History is also a popular placement for GOP ad dollars.

“Republicans make up the bulk of advertising on The History Channel, ESPN 2 and the Discovery Channel,” The Washington Post’s Reid Wilson reported last year. “Democrats, who tend to advertise more on cable than their GOP counterparts, make up more than 80 percent of all political ads on Comedy Central, ABC Family, BET and Bravo.”

Then there’s the claim that History isn’t always that historical. Offerings such as “Pawn Stars,” “Ancient Aliens” and “Swamp People” seem far afield.

“I must applaud History for bringing some life to what had become rather redundant subjects, and giving us a reason to watch 24/7,” Brad Lockwood wrote at Forbes in 2012. But: “Aliens, UFOs, Bigfoot, and JFK assassination theories are fun late at night and under the proper influence while driving across the country, but this is the stuff of SyFy or the ‘fair and balanced’ Fox network.”

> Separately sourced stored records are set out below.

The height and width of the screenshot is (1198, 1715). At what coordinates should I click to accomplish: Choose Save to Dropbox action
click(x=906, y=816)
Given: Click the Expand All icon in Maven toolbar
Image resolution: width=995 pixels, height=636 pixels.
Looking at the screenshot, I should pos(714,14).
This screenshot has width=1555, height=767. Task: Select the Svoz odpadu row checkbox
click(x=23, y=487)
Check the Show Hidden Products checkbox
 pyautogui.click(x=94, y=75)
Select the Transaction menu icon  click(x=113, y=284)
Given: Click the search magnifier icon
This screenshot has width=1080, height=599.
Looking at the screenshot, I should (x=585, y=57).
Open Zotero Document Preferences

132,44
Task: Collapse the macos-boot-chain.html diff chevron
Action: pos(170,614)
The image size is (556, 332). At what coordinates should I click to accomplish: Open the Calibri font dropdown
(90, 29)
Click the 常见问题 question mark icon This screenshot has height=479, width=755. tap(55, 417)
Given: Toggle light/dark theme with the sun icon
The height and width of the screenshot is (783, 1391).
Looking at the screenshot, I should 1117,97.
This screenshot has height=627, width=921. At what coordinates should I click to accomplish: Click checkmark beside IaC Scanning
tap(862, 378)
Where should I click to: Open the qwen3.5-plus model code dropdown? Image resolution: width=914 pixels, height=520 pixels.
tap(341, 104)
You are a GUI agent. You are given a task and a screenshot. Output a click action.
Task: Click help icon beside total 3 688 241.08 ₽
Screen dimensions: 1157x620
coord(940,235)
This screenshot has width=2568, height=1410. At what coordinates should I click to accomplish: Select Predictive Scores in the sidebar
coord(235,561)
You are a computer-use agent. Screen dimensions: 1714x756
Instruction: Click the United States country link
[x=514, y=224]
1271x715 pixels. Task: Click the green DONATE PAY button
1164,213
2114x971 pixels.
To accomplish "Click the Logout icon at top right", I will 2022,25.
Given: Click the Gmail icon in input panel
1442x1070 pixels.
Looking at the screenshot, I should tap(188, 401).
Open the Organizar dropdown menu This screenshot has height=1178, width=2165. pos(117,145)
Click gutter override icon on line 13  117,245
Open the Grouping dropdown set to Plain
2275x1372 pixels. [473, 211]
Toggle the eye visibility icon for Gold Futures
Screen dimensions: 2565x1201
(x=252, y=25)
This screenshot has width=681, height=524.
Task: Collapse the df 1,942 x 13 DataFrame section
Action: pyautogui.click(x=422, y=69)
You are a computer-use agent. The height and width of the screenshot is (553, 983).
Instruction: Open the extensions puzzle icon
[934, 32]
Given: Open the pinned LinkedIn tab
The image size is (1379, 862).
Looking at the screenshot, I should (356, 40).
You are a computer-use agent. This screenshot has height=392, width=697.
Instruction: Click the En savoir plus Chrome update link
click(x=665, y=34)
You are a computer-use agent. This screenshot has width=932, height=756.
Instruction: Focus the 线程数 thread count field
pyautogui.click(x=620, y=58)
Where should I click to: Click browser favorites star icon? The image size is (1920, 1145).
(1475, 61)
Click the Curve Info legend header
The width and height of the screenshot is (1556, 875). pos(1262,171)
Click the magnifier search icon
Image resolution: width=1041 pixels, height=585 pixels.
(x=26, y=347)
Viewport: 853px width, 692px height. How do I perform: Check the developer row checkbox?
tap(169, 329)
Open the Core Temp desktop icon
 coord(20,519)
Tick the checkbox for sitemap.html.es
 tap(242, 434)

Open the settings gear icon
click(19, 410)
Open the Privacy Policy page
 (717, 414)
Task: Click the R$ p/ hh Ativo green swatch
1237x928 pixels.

Way back in 2002, one critic said History’s penchant for aliens and conspiracy theories was part of its charm, especially when compared with stodgier outlets, some with fewer viewers.

“But it’s the History Channel that must really bother PBS, and not just because the upstart flaunts its illiberal jingoism and paranoia,” Slate wrote. “As its obsession with shocking secrets suggests, the History Channel has much in common with the New York Post — and Oliver Stone.”

Perhaps predictably, one newspaper that endorsed Mitt Romney in 2012 was unconcerned.

“There’s doubtless some dramatic license here,” the New York Daily News wrote of “Texas Rising.” “No matter. It’s a classic campfire story, from a land that truly was the Wild West.”